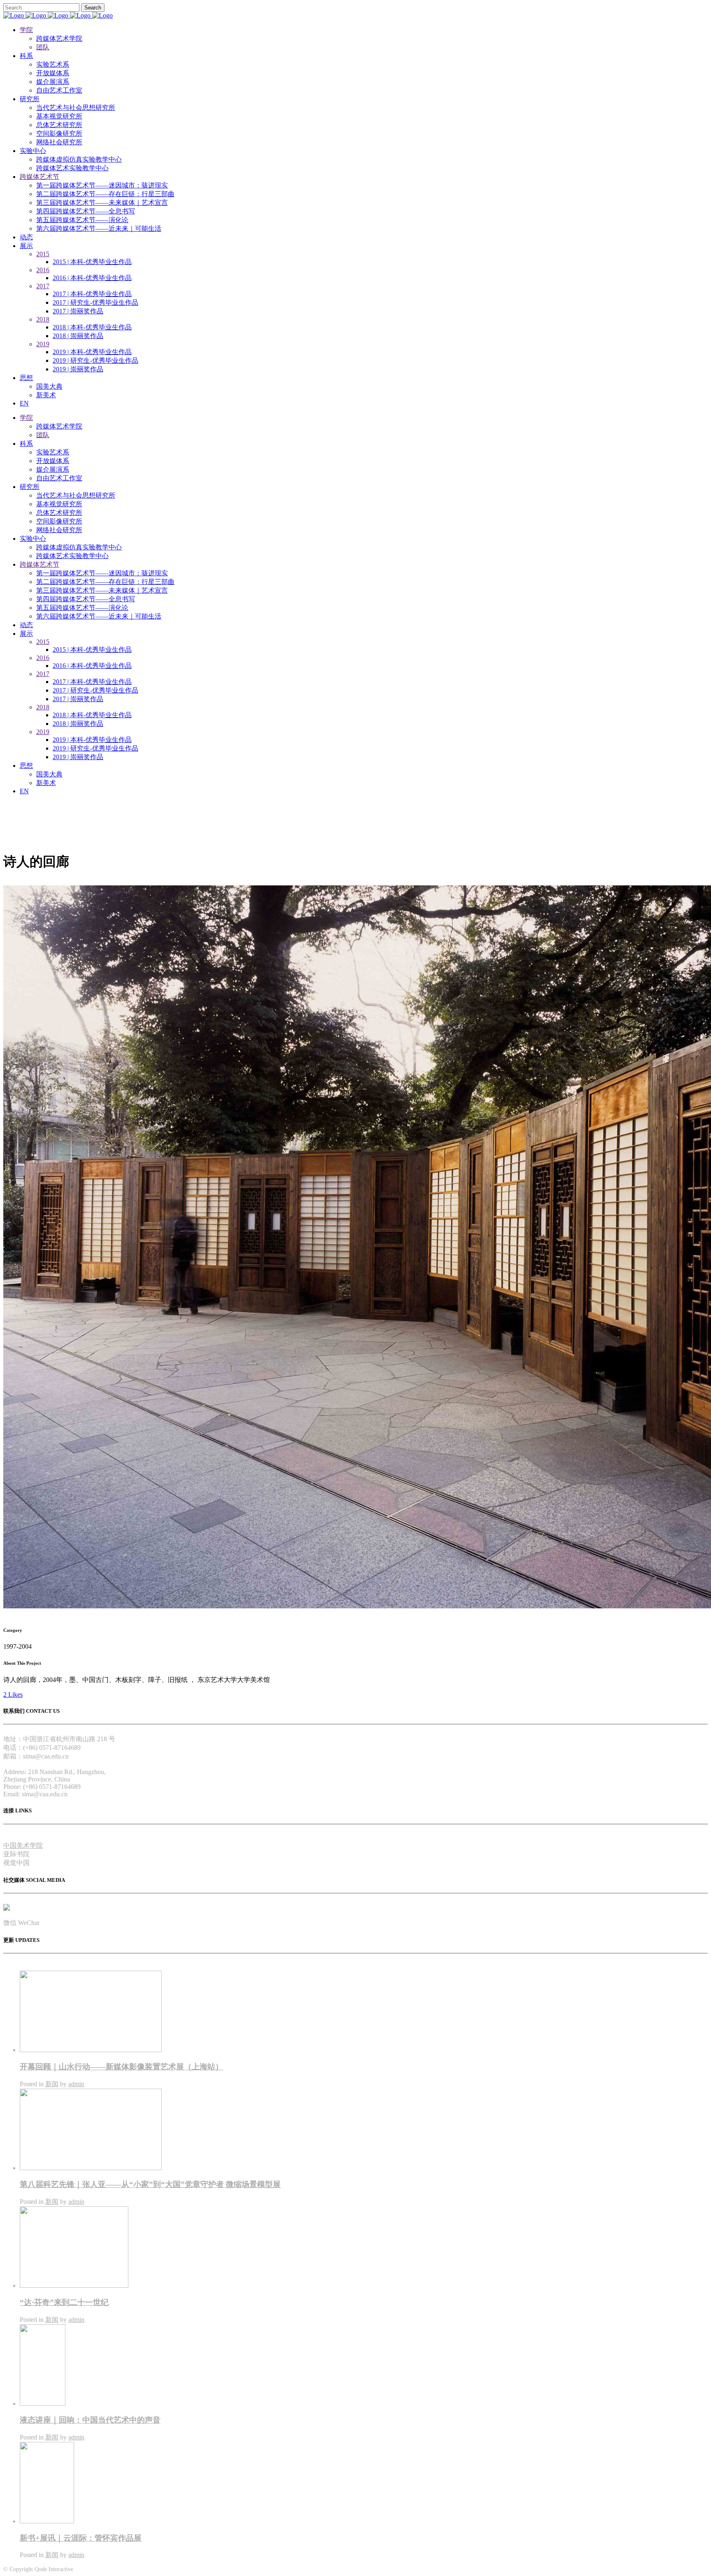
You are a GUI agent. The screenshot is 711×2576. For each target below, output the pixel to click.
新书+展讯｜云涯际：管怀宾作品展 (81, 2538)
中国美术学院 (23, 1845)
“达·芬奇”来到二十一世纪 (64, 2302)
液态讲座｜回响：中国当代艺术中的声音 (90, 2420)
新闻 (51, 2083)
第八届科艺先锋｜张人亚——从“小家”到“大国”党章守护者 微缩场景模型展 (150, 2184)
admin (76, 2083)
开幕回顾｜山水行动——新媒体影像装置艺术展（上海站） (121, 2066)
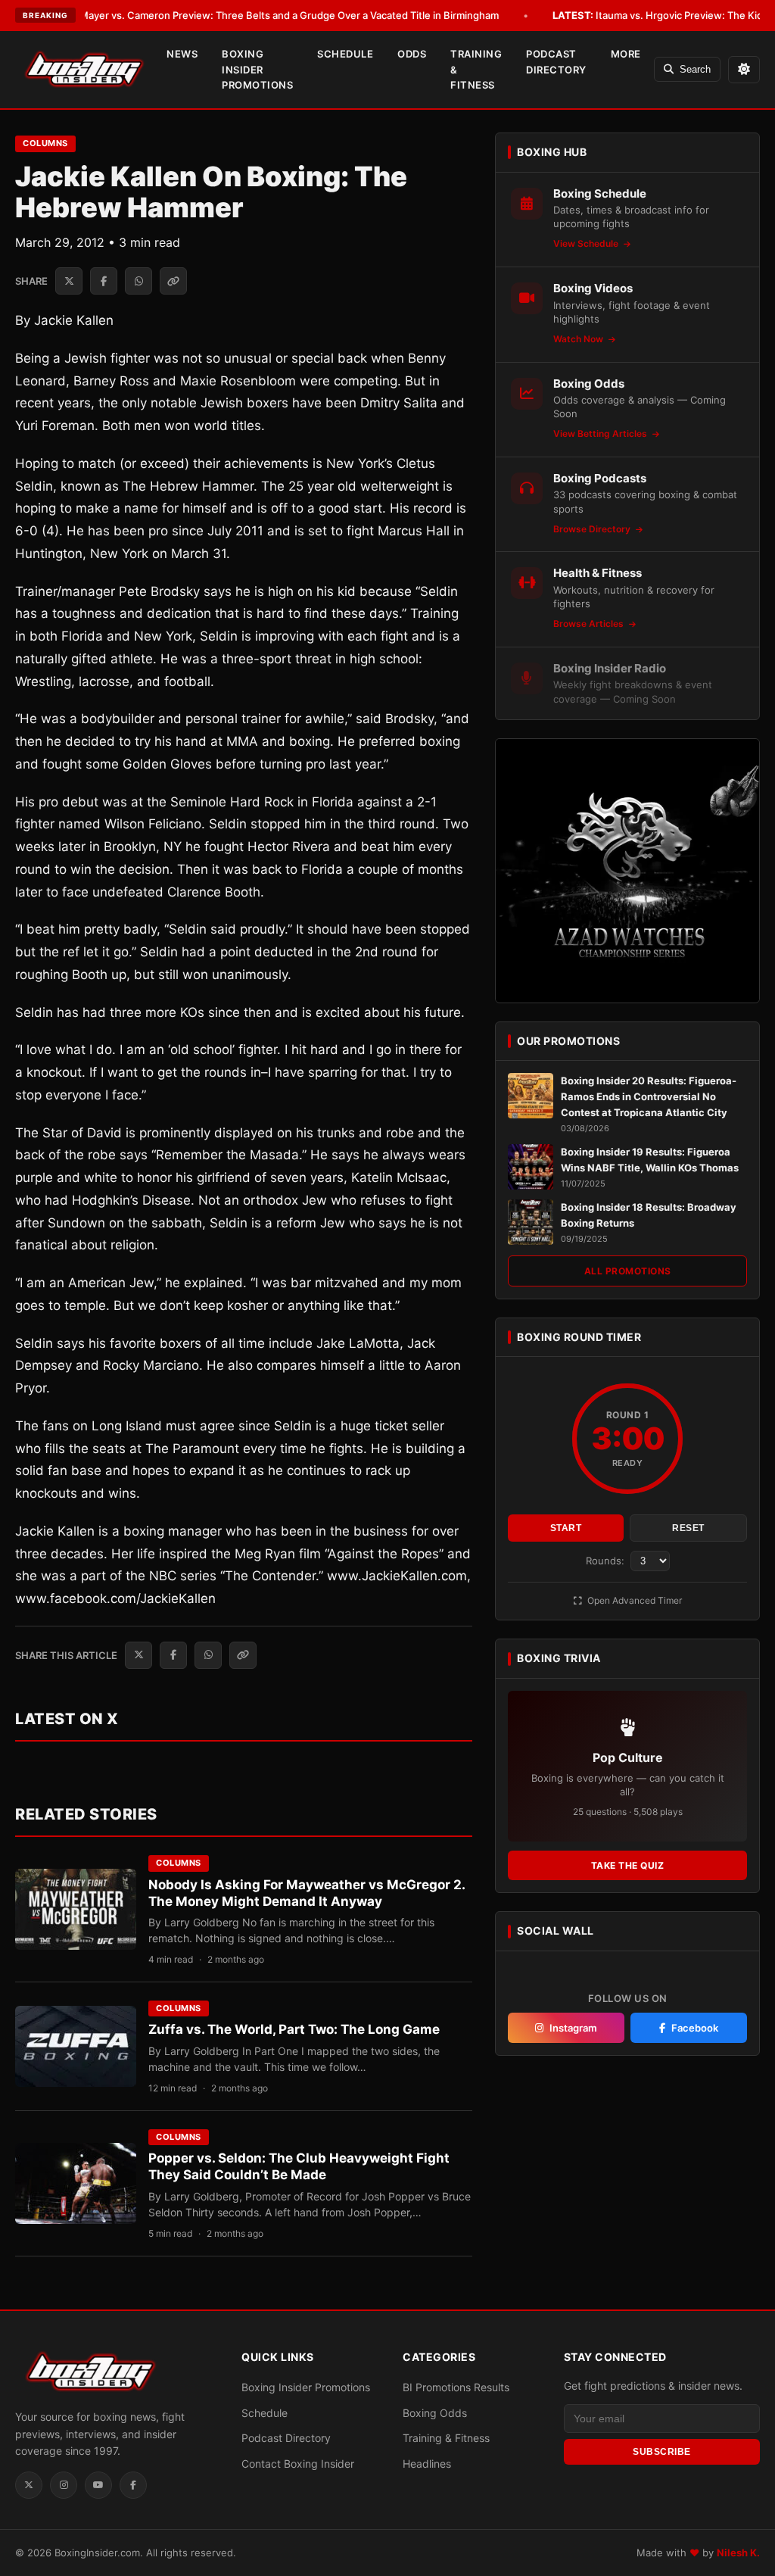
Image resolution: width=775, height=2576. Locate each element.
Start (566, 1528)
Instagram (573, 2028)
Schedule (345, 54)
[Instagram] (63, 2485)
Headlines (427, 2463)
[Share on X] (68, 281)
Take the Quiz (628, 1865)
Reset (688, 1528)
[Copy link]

#####

* **DIRECTIONS FOR THIS TASK**
Your answer is an exact copy of the records above, stripped of pictures.

* **OUTPUT OF THE EXERCISE**
You are a GUI agent. The screenshot is 711×2576. For each target below, output the pixel to click.
新书+展讯｜云涯际：管怀宾作品展 (81, 2538)
中国美术学院 (23, 1845)
“达·芬奇”来到二十一世纪 (64, 2302)
液态讲座｜回响：中国当代艺术中的声音 (90, 2420)
新闻 (51, 2083)
第八届科艺先锋｜张人亚——从“小家”到“大国”党章守护者 微缩场景模型展 (150, 2184)
admin (76, 2083)
开幕回顾｜山水行动——新媒体影像装置艺术展（上海站） (121, 2066)
Image resolution: width=775, height=2576. Locate each element.
Start (566, 1528)
Instagram (573, 2028)
Schedule (345, 54)
[Instagram] (63, 2485)
Headlines (427, 2463)
[Share on X] (68, 281)
Take the Quiz (628, 1865)
Reset (688, 1528)
[Copy link]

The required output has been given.